Richards advises that anyone planning to travel to the region imminently make sure they communicate their whereabouts to those close to them and be prepared to move quickly.
He also recommends bringing along a reliable means of communication in case cell phone networks go down.
“People are nervous,” he adds. “We’re hearing from a lot of our members who are either in the region or had plans to travel to the region.
“We’re definitely in a position where we’re ready to act on behalf for our members and our clients in the region, should we have to.”
Morakabati also stresses that anyone planning to travel to the Middle East in the coming days or weeks should be extremely vigilant.
“If I was a white American going to the Middle East, I would think twice,” she says.
“It’s not just Iran, Iraq or Lebanon. The anti-American sentiment is quite strong everywhere at the moment. This is clear when you read the local media.”
Morakabati advises any tourists visiting the region to avoid any particularly busy or central areas.
“Some of the heritage places are very difficult to control in terms of security,” she adds.
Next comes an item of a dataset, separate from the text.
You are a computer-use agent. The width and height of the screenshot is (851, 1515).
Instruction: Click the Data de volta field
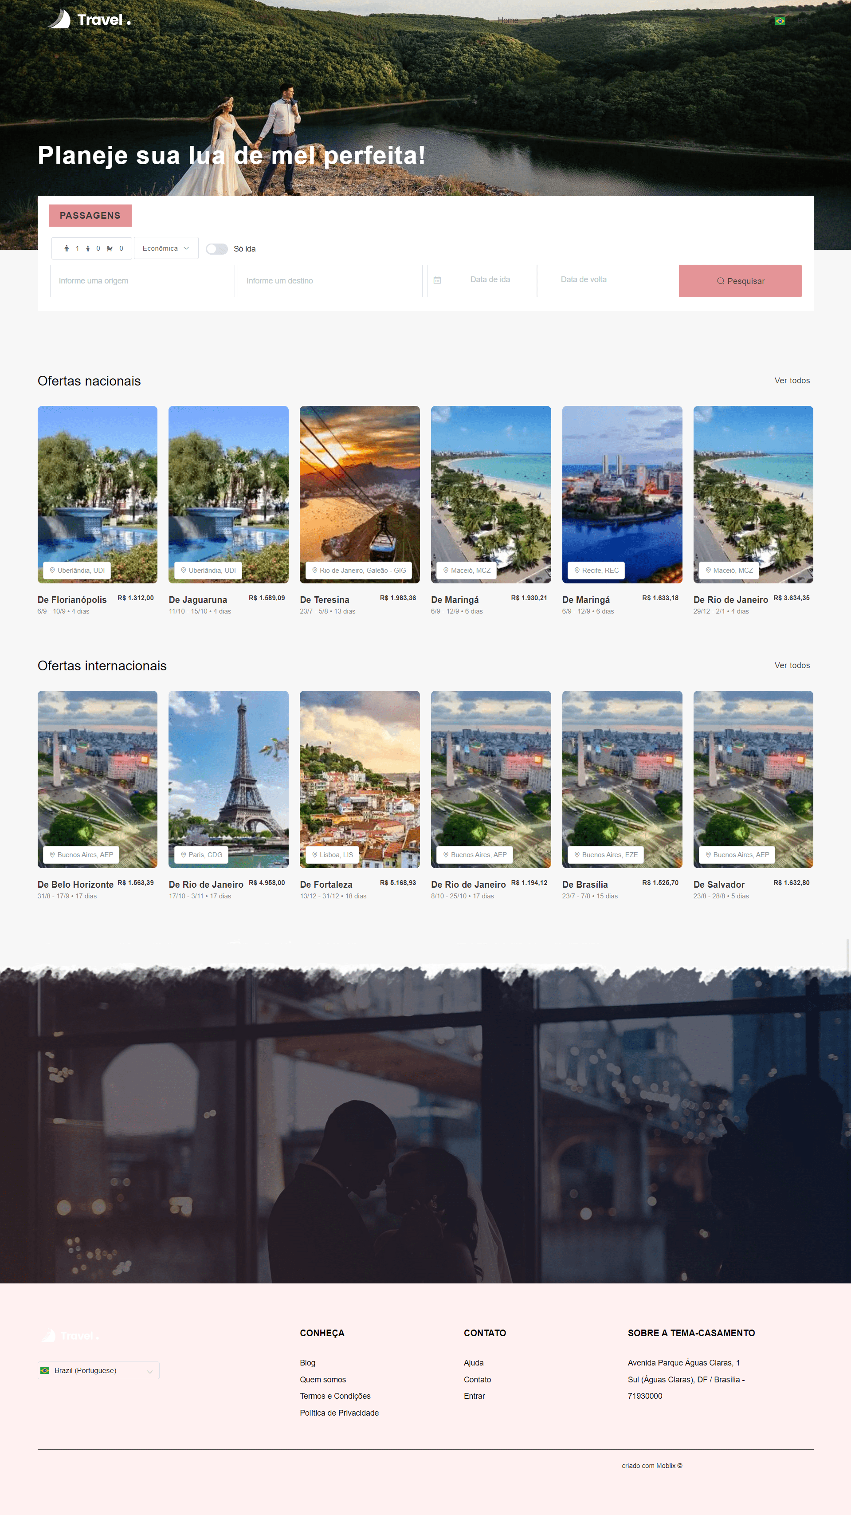click(606, 281)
“I would say, don’t go to many of these places. It might be the case that you’ve paid $5,000, but sometimes you trade $5,000 for your life.”
How will this impact tourism in the Middle East?
While travel to the region remains active, the current level of uncertainty could ultimately have a bearing on the tourism industries of various Middle Eastern countries and/or territories.
The UAE welcomes more than 21 million tourists annually and the popular destination recently announced a multiple-entry tourist visa scheme for all nationalities in a bid to attract even more visitors.
Turkey generated around $34 billion of tourism revenues in 2019, while capital city Istanbul was named one of the world’s most visited destinations in UK-based market research company Euromonitor’s International Top 100 City Destinations 2019 report.
Tourism in Jordan has also been booming and the Arab nation registered a 9.4% increase in tourism revenue last year.
Israel received a record number of visits in 2019, welcoming just under five million tourists.
Meanwhile Saudi Arabia, already one of the most popular Middle Eastern destinations for domestic travelers, was opened up fully to international visitors for the first time in 2019 with a new visa scheme.
“Of course it [the Iran-US crisis] will affect tourism,” says Morakabati. “But the bigger picture is, it will also impact the prospect of foreign direct investment.
“Jordan has always been in a difficult position, although it’s a very attractive destination. It’s very hard to control attacks in that part of the world.
“Turkey has always been difficult in terms of security — there have been several terrorist attacks there.
“These destinations have a lot more to lose than Iran, because the Iranians have lost so much already, that in a way, there isn’t anything much left to lose. Most of the tourism arrivals there will be those who are visiting relatives.
“I’d say Turkey and Jordan are among the most at risk, because they are in a tough geographical position.”